Afirma que a PPP visa aumentar investimentos em infraestrutura, mas é vedada a complementação da receita do privado com contraprestação pública. Errado: a contraprestação pecuniária do parceiro público é justamente uma das características definidoras da PPP. Na concessão patrocinada, o privado recebe tarifa dos usuários mais contraprestação pública; na concessão administrativa, a remuneração é integralmente paga pelo poder público. O art. 2º, § 1º, da Lei 11.079/2004 define a concessão patrocinada como aquela que envolve "adicionalmente à tarifa cobrada dos usuários contraprestação pecuniária do parceiro público ao parceiro privado".

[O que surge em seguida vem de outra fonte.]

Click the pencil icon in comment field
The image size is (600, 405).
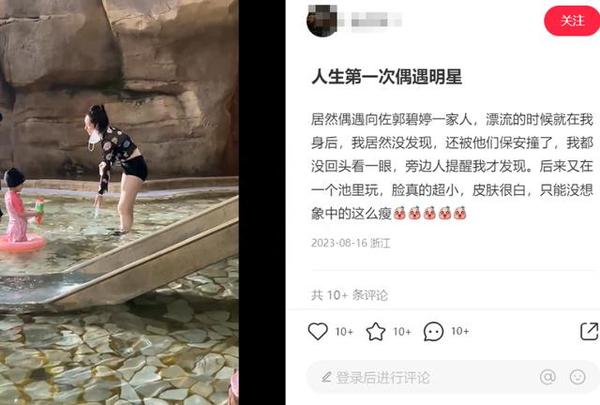(326, 377)
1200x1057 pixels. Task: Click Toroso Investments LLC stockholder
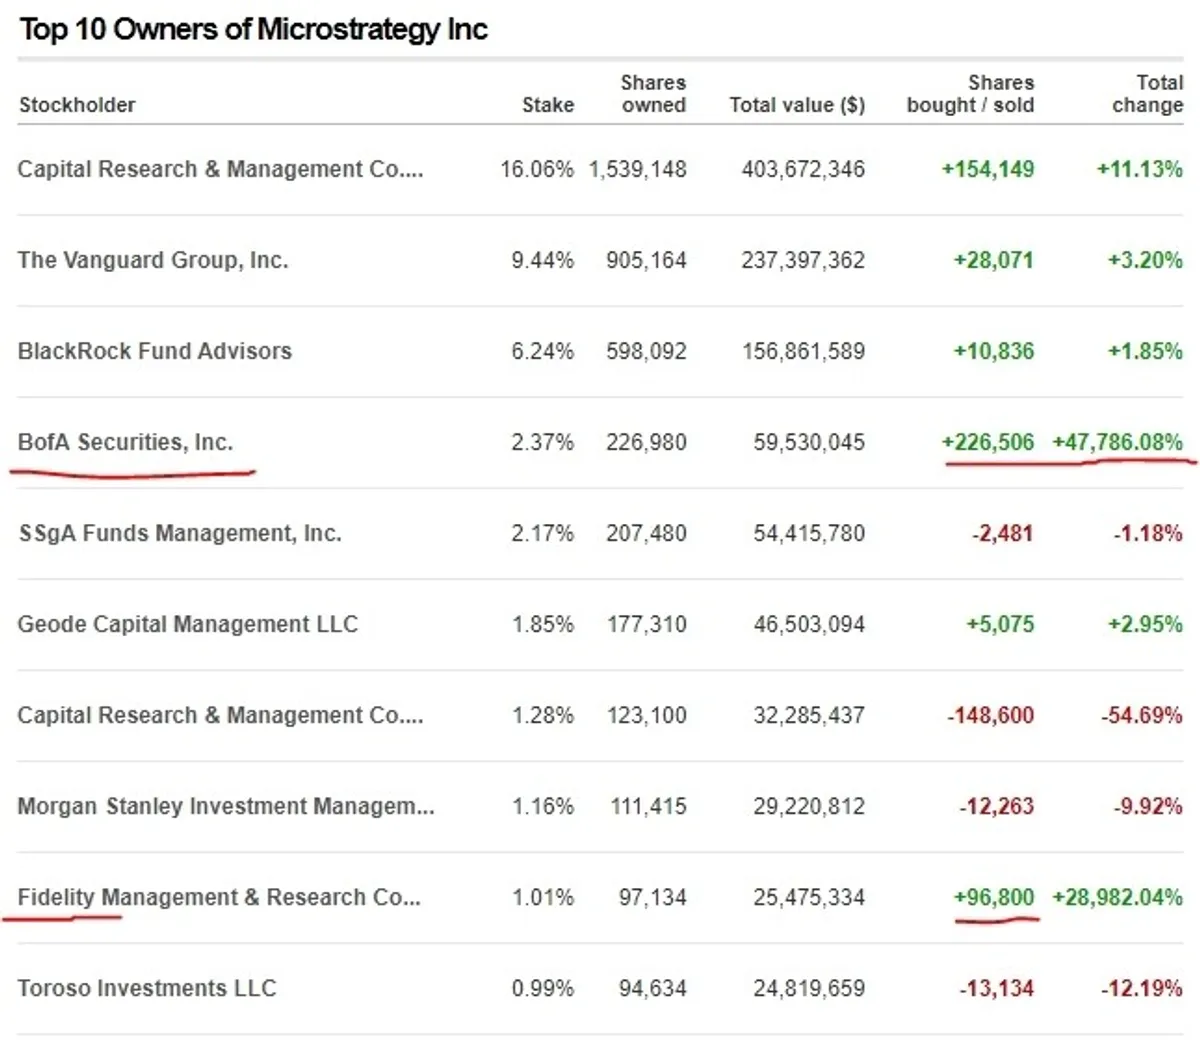tap(147, 988)
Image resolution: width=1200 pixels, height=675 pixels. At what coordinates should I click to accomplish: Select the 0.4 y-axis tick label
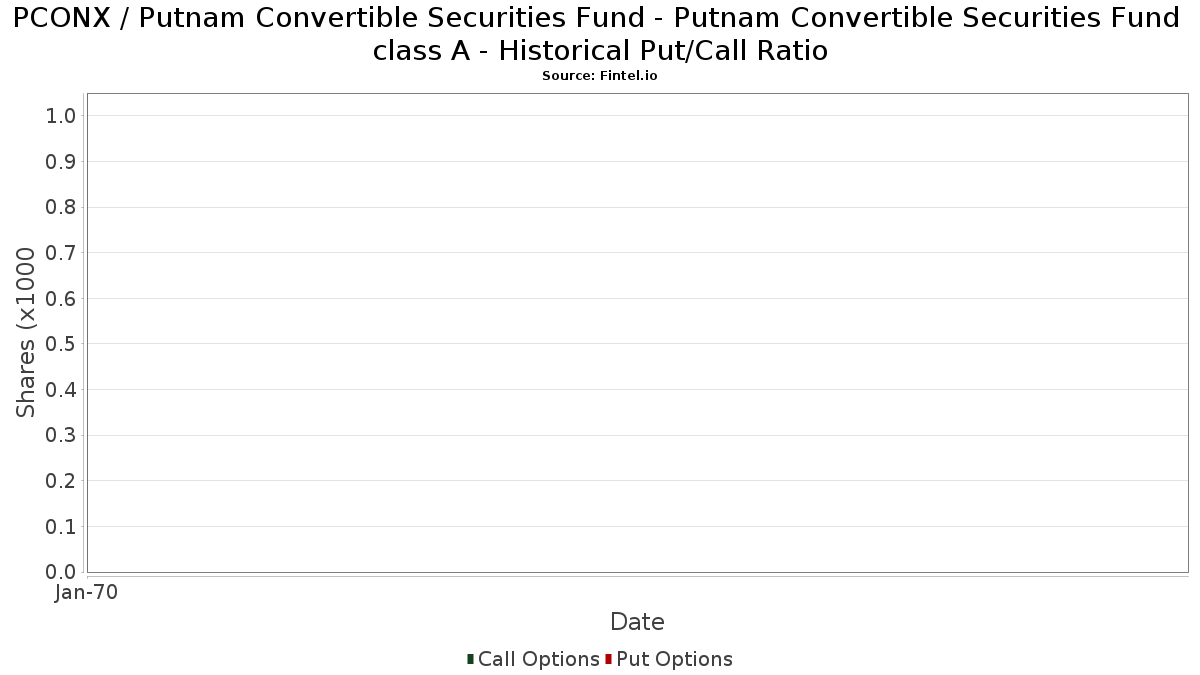point(61,390)
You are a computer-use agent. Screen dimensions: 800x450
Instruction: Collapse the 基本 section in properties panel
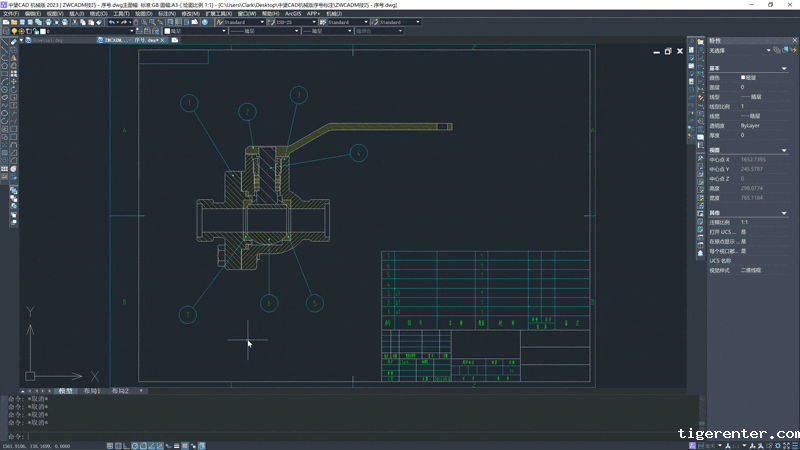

Alternativa D — ❌ Incorreta

Afirma que a PPP prioriza o interesse público, determinando a alocação ao privado da integralidade dos riscos. Errado: a PPP é caracterizada pela repartição objetiva de riscos entre as partes (art. 4º, VI, e art. 5º, III, da Lei 11.079/2004). Não há transferência integral de riscos ao privado — pelo contrário, a lei exige que os riscos sejam compartilhados, inclusive os referentes a caso fortuito, força maior, fato do príncipe e álea econômica extraordinária. A transferência integral de riscos é característica da concessão comum, em que o particular opera "por sua conta e risco".

Alternativa E — ✅ Correta ⟵ GABARITO

Afirma que a PPP tem peculiaridades em relação à concessão comum, como a possibilidade de prestação de garantia pelo parceiro público. Correto: o art. 8º da Lei 11.079/2004 prevê expressamente que "as obrigações pecuniárias contraídas pela Administração Pública em contrato de parceria público-privada poderão ser garantidas mediante" diversos mecanismos, como vinculação de receitas (exceto impostos), fundos especiais, seguro-garantia, garantias de organismos internacionais e fundo garantidor. Essa é uma das principais inovações da PPP em relação à concessão comum, que não prevê tais garantias ao concessionário. Além disso, outras peculiaridades incluem a contraprestação pública, a repartição de riscos e o prazo mínimo de 5 anos.

NÃO CAIA NESSA!

A banca explora a confusão entre os prazos e os valores da PPP. Na alternativa A, o prazo mínimo de 10 anos é, na verdade, o valor mínimo do contrato (R$ 10.000.000,00). Na alternativa D, a transferência integral de riscos ao privado é característica da concessão comum, não da PPP — que exige repartição de riscos. Fique atento: na PPP, o risco é compartilhado, e a garantia pelo parceiro público é uma peculiaridade que a distingue da concessão comum.